An honours undergraduate degree in Psychology, or its equivalent, is required for the Research Training Option. The following courses are to serve as a guide to what an honours degree typically entails.

  • Honour’s Thesis (two semesters)
    Or empirical research equivalent such as RA experience or publications

  • Statistics (two semesters)

  • Research Methods (two semesters)

  • History and Systems of Psychology (one semester)
    Or an equivalent course

  • Biological Bases of Behaviour (two semesters)
    e.g., physiological psychology, neuropsychology, psychopharmacology

  • Cognitive-­Affective Bases of Behaviour (two semesters)
    e.g., learning, sensation, perception, cognition, motivation

  • Social Bases of Behaviour (two semesters)
    e.g., social psychology, group processes, organizational psychology

  • Individual Behaviour (two semesters)
    e.g. developmental psychology, personality, psychometrics

Checklist 2

Prerequisite Courses for the MA Program in Psychology, (Research and Clinical Training Option)

An honours undergraduate degree in Psychology or its equivalent, including the following specific courses, is required for the Research and Clinical Training Option.

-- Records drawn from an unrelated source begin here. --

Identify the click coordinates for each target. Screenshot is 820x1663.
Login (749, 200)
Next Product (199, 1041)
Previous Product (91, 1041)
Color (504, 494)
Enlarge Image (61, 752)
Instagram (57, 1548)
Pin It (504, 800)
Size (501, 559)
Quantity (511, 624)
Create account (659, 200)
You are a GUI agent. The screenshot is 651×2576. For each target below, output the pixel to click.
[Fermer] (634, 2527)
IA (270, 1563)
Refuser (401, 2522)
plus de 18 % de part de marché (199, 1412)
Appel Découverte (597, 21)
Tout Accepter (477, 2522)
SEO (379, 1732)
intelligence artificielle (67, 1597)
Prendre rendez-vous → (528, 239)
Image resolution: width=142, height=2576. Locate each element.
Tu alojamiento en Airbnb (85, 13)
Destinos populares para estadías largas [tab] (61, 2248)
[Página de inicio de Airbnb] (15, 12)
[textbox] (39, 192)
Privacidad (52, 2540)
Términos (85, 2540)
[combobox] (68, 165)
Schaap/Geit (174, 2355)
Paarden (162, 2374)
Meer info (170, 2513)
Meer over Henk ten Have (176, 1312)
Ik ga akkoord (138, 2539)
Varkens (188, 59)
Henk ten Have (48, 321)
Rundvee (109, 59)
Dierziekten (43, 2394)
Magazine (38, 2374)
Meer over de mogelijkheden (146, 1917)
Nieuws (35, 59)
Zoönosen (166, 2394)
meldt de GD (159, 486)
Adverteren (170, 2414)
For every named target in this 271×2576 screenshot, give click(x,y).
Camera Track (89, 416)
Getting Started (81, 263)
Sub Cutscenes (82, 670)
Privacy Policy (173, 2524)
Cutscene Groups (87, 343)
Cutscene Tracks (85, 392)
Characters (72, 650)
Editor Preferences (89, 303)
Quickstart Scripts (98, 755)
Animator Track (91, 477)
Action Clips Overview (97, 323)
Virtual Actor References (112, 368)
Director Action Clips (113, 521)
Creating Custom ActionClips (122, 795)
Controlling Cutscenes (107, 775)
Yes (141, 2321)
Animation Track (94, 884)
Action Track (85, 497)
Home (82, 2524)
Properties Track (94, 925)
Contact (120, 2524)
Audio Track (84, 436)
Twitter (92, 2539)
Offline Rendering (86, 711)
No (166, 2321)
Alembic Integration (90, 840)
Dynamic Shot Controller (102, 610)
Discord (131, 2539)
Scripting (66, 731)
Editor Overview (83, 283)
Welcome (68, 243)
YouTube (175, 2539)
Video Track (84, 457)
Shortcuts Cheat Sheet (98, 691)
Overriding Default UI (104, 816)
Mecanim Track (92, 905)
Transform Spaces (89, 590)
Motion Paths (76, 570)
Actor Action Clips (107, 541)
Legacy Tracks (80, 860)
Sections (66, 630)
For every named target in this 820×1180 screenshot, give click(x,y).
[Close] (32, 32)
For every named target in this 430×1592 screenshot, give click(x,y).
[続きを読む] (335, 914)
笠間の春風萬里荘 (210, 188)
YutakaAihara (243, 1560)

  • Honour’s Thesis (two semesters)
    Or empirical research equivalent such as RA experience or publications

  • Statistics (two semesters)

  • Research Methods (two semesters)

  • History and Systems of Psychology (one semester)
    Or an equivalent course

  • Biological Bases of Behaviour (two semesters)
    e.g., physiological psychology, neuropsychology, psychopharmacology

  • Cognitive-­Affective Bases of Behaviour (two semesters)
    e.g., learning, sensation, perception, cognition, motivation

  • Social Bases of Behaviour (two semesters)
    e.g., social psychology, group processes, organizational psychology

  • Individual Behaviour (five semesters)
    This must include:
    • developmental psychology (two semesters)
    • personality (one semester)
    • psychopathology (one semester)
    • psychometrics (one semester)

Note: Applicants who do have an honours degree in Psychology but who do not have all the above required courses at time of entry can typically gain the appropriate competencies as part of the graduate program in Psychology.